Vu l’article L 223-32 du code de commerce,

Infirmer le jugement attaqué,

Dire que leurs souscriptions à titre irréductible signées le 6 mai 2013 et adressées en RAR le 10 mai 2013 étaient régulières,

Dire que la libération des fonds correspondant aux parts souscrites est intervenue par virement comportant comme date de valeur le 10 mai,

Dire qu’en tout état de cause le paiement par compensation n’ayant pas été expressément exclu, la libération des fonds est intervenue par compensation avec la créance liquide, certaine et exigible de compte courant de Monsieur D de A dont la société n’a remboursé à ce jour le moindre euro,

Ordonner en conséquence la remise en état des parties à la date de souscription,

Ordonner le rachat au pair en pleine propriété et aux frais des cédantes des parts souscrites à titre réductible par Mesdames B de Y et Madame E de A, puis la revente en pleine propriété de ces parts aux appelants dans les 15 jours de l’arrêt à intervenir sous astreinte de 1.000 euros par jour de retard,

A titre subsidiaire,

Vu l’article 1382 du code civil,

Dire que Mesdames B de Y et Madame E de A en qualité de gérantes ont manqué à leur devoir de loyauté et d’information envers leurs associés et que ce manquement s’est traduit par une réticence dolosive à donner l’information demandée,

En conséquence,

Les condamner au paiement de la somme de 5.000 euros à la société Financière de Montpeyroux et celle de 75.000 euros à Monsieur D de A, ainsi que celle de 10.000 euros en application de l’article 700 du code de procédure civile et aux dépens.

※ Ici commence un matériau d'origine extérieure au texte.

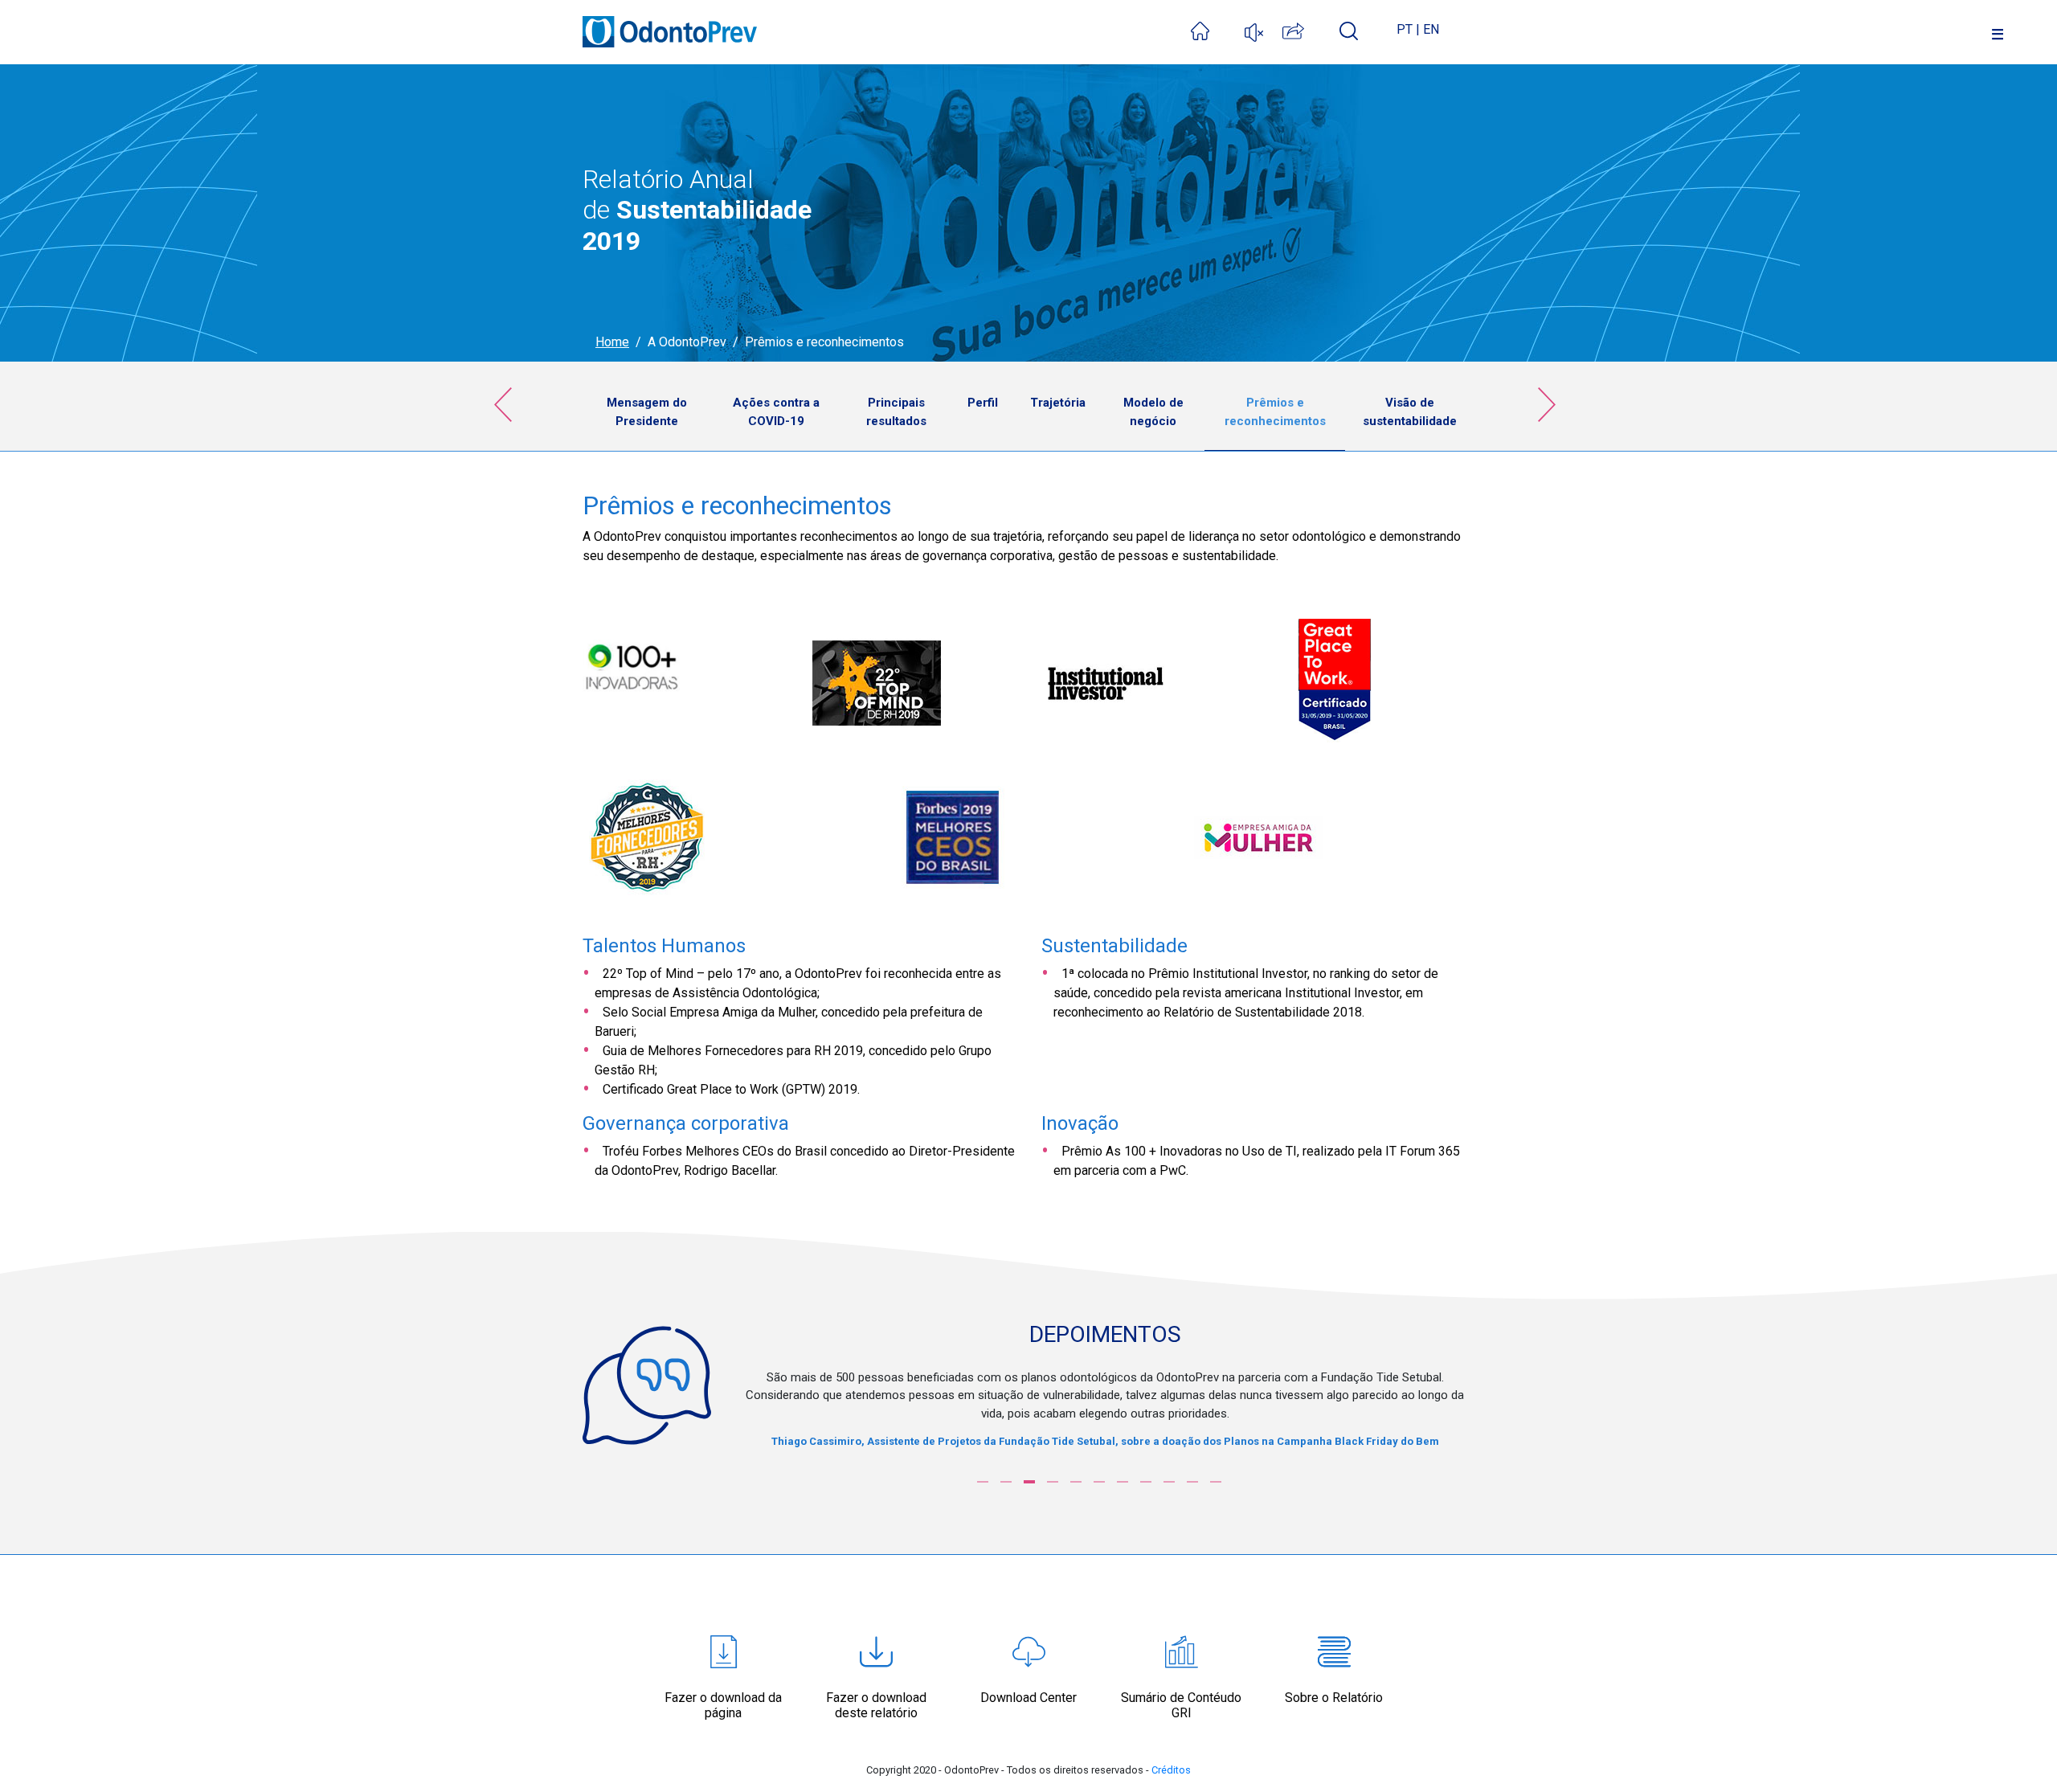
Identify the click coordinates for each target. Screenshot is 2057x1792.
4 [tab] (1052, 1482)
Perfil (982, 402)
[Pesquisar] (1348, 29)
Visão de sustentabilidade (1410, 411)
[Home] (1218, 29)
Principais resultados (896, 411)
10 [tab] (1192, 1482)
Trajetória (1058, 402)
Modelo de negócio (1153, 411)
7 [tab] (1122, 1482)
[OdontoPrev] (670, 23)
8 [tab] (1145, 1482)
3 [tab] (1029, 1481)
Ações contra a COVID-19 (776, 411)
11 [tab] (1215, 1482)
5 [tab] (1076, 1482)
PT (1405, 29)
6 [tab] (1099, 1482)
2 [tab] (1006, 1482)
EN (1431, 29)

Par conclusions récapitulatives déposées et notifiées le 9 mai 2016, tenues pour intégralement reprises, la SARL Chateau d’Alpheran, Mesdames B de Y et Madame E de A, Monsieur C de A, et Me K F, intervenant volontairement en qualité de mandataire judiciaire de la société Chateau d’Alpheran, demandent à la cour de :

Vu le redressement judiciaire de la société Chateau d’Alpheran en date du 6 aôut 2015,

Donner acte à Me K F de son intervention volontaire ès qualités,

Confirmer le jugement attaqué,

Débouter intégralement les appelants de leurs demandes,

En conséquence,

Dire que Monsieur D de A ne peut prétendre à aucune compensation avec son compte courant d’associé,

Dire que Monsieur D de A et la société Financière de Montpeyroux n’ont pas respecté les règles convenues avec les autres associés concernant l’augmentation de capital décidée à l’unanimité des associés,

Dire que les gérantes n’ont pas manqué à leur obligation de loyauté et d’information,

En tout état de cause,

Dire qu’ils n’ont subi aucun préjudice pécuniaire et/ou moral,

Dès lors,

Les débouter de toutes leurs demandes, fins et conclusions,

Les condamner solidairement au paiement de 10.000 euros au titre de l’article 700 du code de procédure civile et aux dépens.

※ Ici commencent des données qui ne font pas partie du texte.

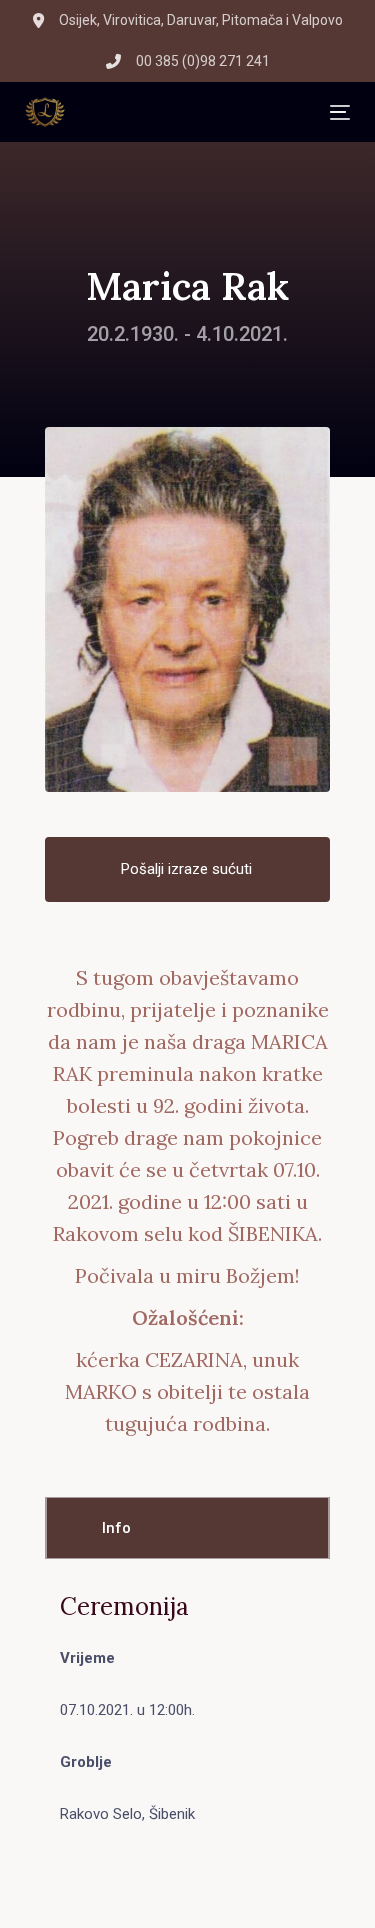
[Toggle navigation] (197, 112)
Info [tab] (116, 1528)
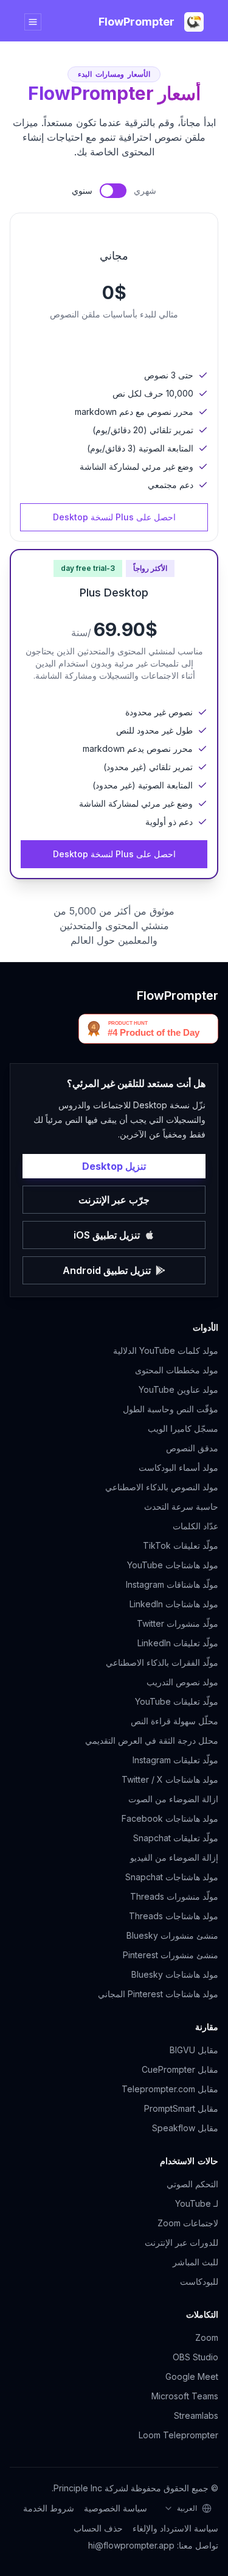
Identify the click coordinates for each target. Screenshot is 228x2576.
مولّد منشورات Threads (174, 1896)
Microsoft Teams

L’affaire a été clôturée en dernier lieu le 11 mai 2016 après révocation d’accord des parties de l’ordonnance du 27 avril 2016.

Les parties ont été autorisées par la cour à produire en cours de délibéré une note relative aux modalités de remise en état des parties dans la situation dans laquelle elles auraient du se trouver dans l’hypothèse où l’augmentation de capital serait jugée comme valablement souscrite par les appelants au regard de l’ouverture de la procédure de redressement judiciaire.

Par note du 23 mai 2016 les appelants demandent à la cour, dans l’hypothèse précitée de :

Prononcer la nullité des souscriptions à titre réductible par Mesdames B de Y et Madame E de A, intervenues au mépris des souscriptions à titre irréductible de Monsieur D de A et de la société Financière Montpeyroux,

Ordonner en conséquence la remise en état des parties à la date de souscription,

Ordonner aux frais des cédantes la cession aux appelants des parts souscrites à titre réductible par Mesdames B de Y et Madame E de A, en pleine propriété.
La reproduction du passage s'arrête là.